═══ Supplied records ═══

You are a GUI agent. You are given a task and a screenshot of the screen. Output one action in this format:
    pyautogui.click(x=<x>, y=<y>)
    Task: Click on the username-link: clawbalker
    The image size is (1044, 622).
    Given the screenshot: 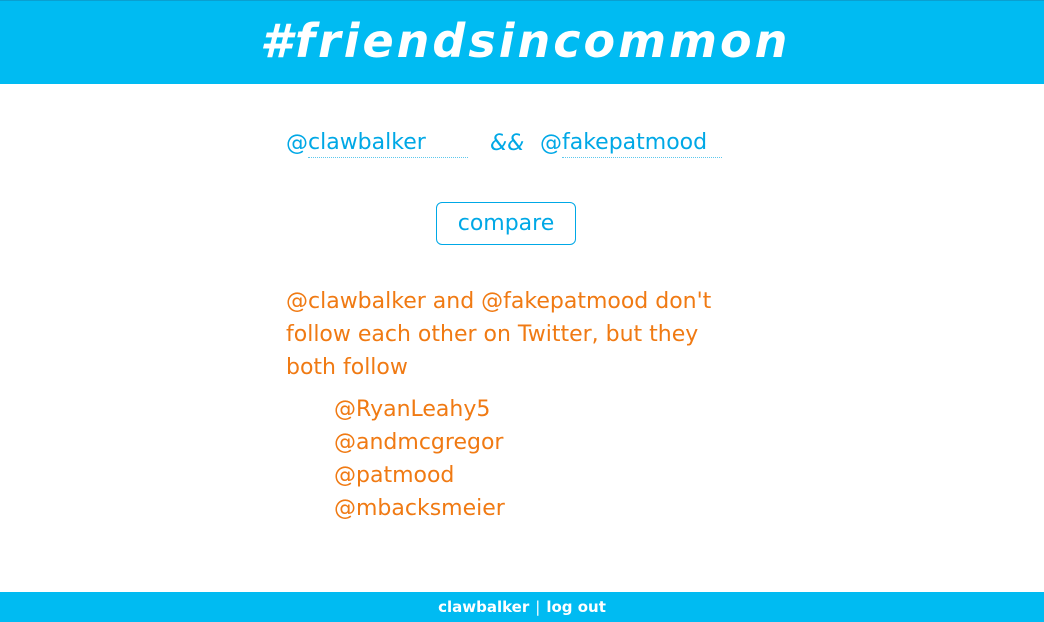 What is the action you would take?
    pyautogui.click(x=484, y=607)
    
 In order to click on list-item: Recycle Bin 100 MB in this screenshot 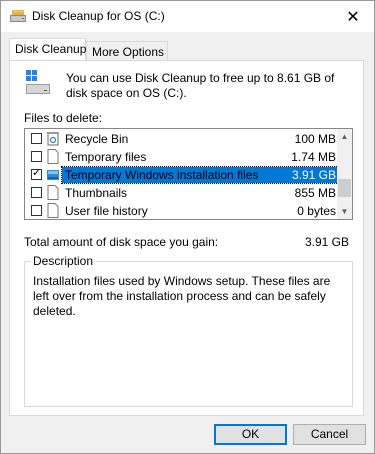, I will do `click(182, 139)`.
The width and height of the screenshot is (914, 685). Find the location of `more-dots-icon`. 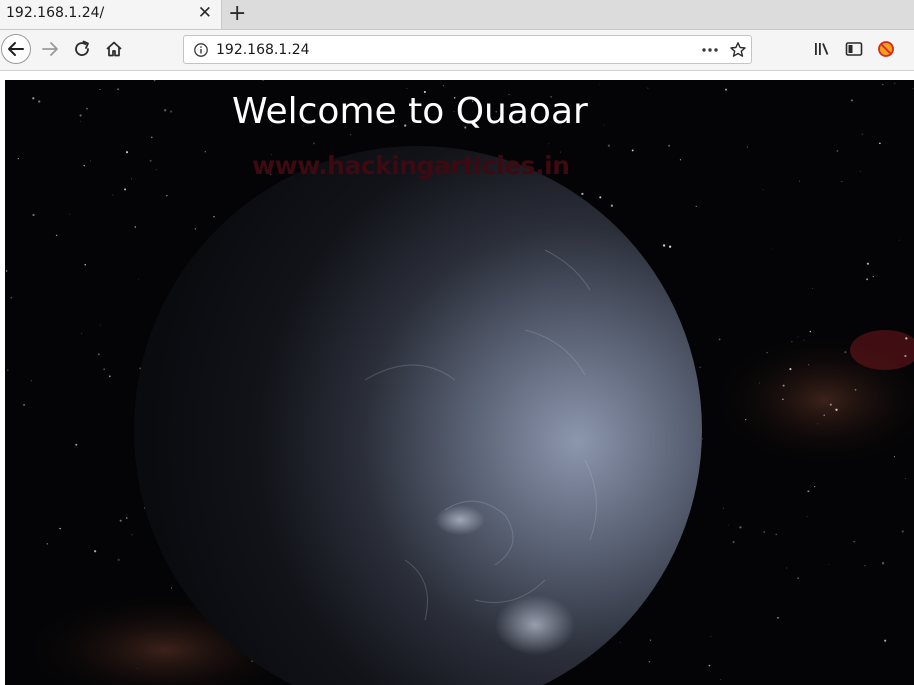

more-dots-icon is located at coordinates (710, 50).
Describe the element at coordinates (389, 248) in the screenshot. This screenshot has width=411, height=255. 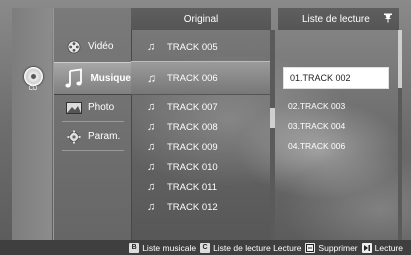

═══

Copy the entries word for word, starting at the line that contains "The width and" and going through the end of the entries, both ends included. Leave out the pictures.

Exercise result:
The width and height of the screenshot is (914, 685). Find the location of `more-dots-icon`. 

more-dots-icon is located at coordinates (710, 50).
Describe the element at coordinates (389, 248) in the screenshot. This screenshot has width=411, height=255. 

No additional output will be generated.